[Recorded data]

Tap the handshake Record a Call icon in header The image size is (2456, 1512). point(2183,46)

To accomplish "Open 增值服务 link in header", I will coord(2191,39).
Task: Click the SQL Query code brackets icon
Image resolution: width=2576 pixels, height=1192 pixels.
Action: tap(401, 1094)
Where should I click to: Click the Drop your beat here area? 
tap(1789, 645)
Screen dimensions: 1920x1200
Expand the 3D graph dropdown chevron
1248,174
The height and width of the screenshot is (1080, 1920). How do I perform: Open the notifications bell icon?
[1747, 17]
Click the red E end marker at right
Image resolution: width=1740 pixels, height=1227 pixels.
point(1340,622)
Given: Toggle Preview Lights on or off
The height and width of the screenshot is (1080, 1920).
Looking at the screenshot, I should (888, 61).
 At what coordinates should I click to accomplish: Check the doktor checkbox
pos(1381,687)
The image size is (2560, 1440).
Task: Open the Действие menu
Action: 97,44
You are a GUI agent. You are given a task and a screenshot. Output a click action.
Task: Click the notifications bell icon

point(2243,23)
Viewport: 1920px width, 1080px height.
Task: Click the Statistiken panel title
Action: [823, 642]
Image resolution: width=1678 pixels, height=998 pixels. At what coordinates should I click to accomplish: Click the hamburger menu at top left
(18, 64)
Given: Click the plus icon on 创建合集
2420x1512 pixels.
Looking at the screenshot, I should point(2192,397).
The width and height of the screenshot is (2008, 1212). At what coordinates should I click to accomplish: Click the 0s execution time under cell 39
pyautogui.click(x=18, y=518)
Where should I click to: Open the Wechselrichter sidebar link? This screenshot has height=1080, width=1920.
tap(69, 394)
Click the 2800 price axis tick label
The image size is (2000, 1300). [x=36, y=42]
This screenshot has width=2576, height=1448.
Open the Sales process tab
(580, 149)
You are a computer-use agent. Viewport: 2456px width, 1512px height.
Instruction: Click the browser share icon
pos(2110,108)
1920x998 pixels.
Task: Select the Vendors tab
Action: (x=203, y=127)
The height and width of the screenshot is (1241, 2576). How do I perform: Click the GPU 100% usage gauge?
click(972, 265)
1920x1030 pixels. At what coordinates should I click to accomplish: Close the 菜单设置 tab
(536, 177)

▸ **What to do**
Retype the records above exactly.

▸ **Solution**
Tap the handshake Record a Call icon in header The image size is (2456, 1512). point(2183,46)

To accomplish "Open 增值服务 link in header", I will coord(2191,39).
Task: Click the SQL Query code brackets icon
Image resolution: width=2576 pixels, height=1192 pixels.
Action: tap(401, 1094)
Where should I click to: Click the Drop your beat here area? 
tap(1789, 645)
Screen dimensions: 1920x1200
Expand the 3D graph dropdown chevron
1248,174
The height and width of the screenshot is (1080, 1920). How do I perform: Open the notifications bell icon?
[1747, 17]
Click the red E end marker at right
Image resolution: width=1740 pixels, height=1227 pixels.
point(1340,622)
Given: Toggle Preview Lights on or off
The height and width of the screenshot is (1080, 1920).
Looking at the screenshot, I should (888, 61).
 At what coordinates should I click to accomplish: Check the doktor checkbox
pos(1381,687)
The image size is (2560, 1440).
Task: Open the Действие menu
Action: 97,44
You are a GUI agent. You are given a task and a screenshot. Output a click action.
Task: Click the notifications bell icon

point(2243,23)
Viewport: 1920px width, 1080px height.
Task: Click the Statistiken panel title
Action: [823, 642]
Image resolution: width=1678 pixels, height=998 pixels. At what coordinates should I click to accomplish: Click the hamburger menu at top left
(18, 64)
Given: Click the plus icon on 创建合集
2420x1512 pixels.
Looking at the screenshot, I should point(2192,397).
The width and height of the screenshot is (2008, 1212). At what coordinates should I click to accomplish: Click the 0s execution time under cell 39
pyautogui.click(x=18, y=518)
Where should I click to: Open the Wechselrichter sidebar link? This screenshot has height=1080, width=1920.
tap(69, 394)
Click the 2800 price axis tick label
The image size is (2000, 1300). [x=36, y=42]
This screenshot has width=2576, height=1448.
Open the Sales process tab
(580, 149)
You are a computer-use agent. Viewport: 2456px width, 1512px height.
Instruction: Click the browser share icon
pos(2110,108)
1920x998 pixels.
Task: Select the Vendors tab
Action: (x=203, y=127)
The height and width of the screenshot is (1241, 2576). How do I perform: Click the GPU 100% usage gauge?
click(972, 265)
1920x1030 pixels. At what coordinates should I click to accomplish: Close the 菜单设置 tab
(536, 177)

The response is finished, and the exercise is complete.